There is that fourth category, however, that you and your risk management advisor must pay attention to at all times. That is the category of risk that will, ultimately, destroy your business or entrepreneurial dream if not continuously monitored and managed. Those are those risks you have identified as the ones that are most likely to happen and those which will cause irreparable damage to you.
- The risk from competitors is one of those deadly risks. Everyone from the entrepreneur working out of a home office, to a Fortune 1000 company has competitors who are looking to destroy them at every turn. Business is business, the saying goes and many of your rivals are likely to do everything they can to see you destroyed and eliminated from the marketplace. They will steal your ideas. They will steal your customers. They will bad mouth you to ruin your reputation. You and your risk management advisor must know where both your strengths and weaknesses lie. Only then, will you be able to create a proper defensive strategy.
- How is your cash flow? How substantial are your reserves? One of the major risks that will kill you and your company is being undercapitalized or, worse, running out of money altogether. You may smile, but this happens all of the time. This is a huge challenge to your risk management strategy. As an entrepreneur looking to launch a startup, it is unlikely you will find any financing anywhere. If this is the case, what are you risking personally? A maxed out credit card? A maxed out line of credit? A second, or third, mortgage? Sound risk and financial planning can help you avoid disaster.

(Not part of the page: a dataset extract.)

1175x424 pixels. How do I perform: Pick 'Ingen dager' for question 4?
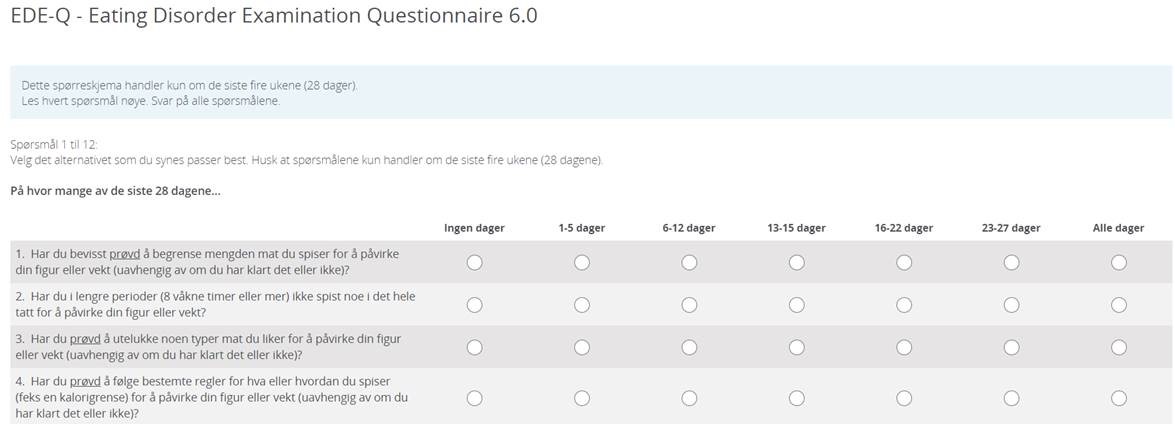[x=474, y=397]
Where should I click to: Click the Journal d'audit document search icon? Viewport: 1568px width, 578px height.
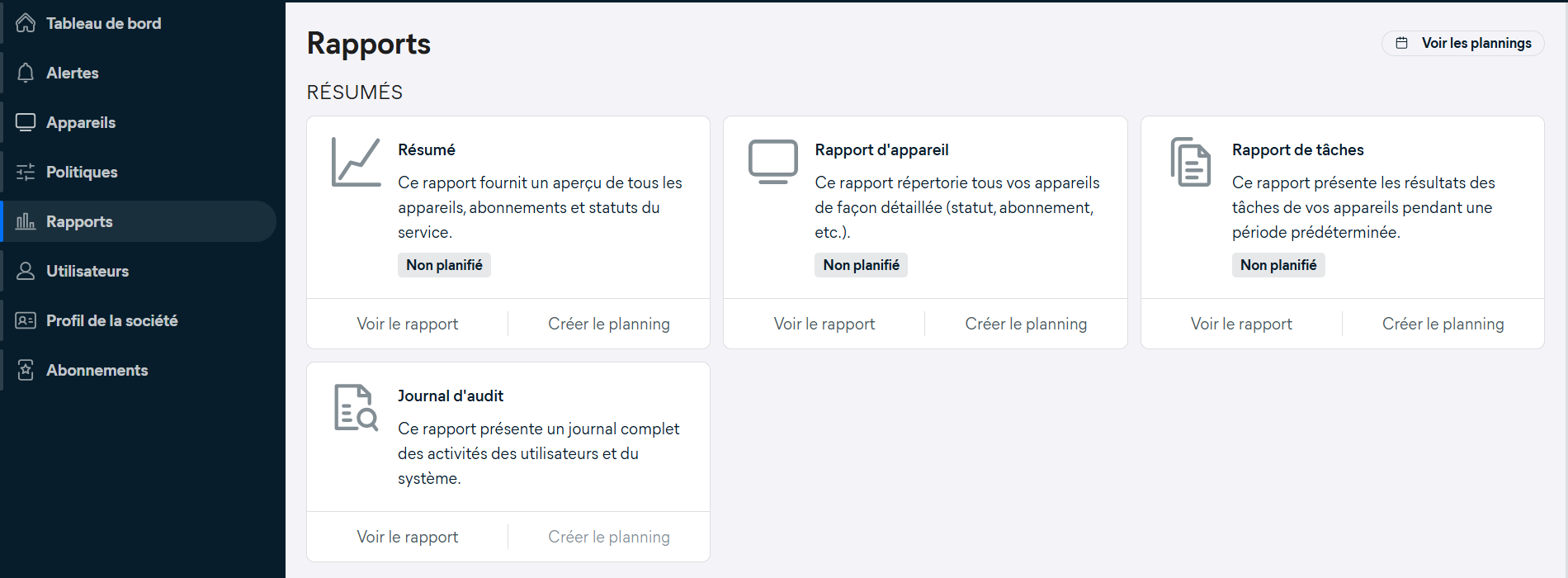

- Your employees and your advisors are critical to the success of your small business or entrepreneurial endeavor. So many times an entrepreneur has hired all the wrong people and paid for it with a failed venture. You can mitigate this challenge by taking the time to figure out exactly what sort of person you need to make your company successful. You and your risk management advisor can lay out a plan whereby you can select those people with the right mindset, the right skill sets, and the right experience.
In the end, it will come down to you being able to identify those risks that threaten the survival of your business and to implementing a risk management strategy to mitigate, or even eliminate, them.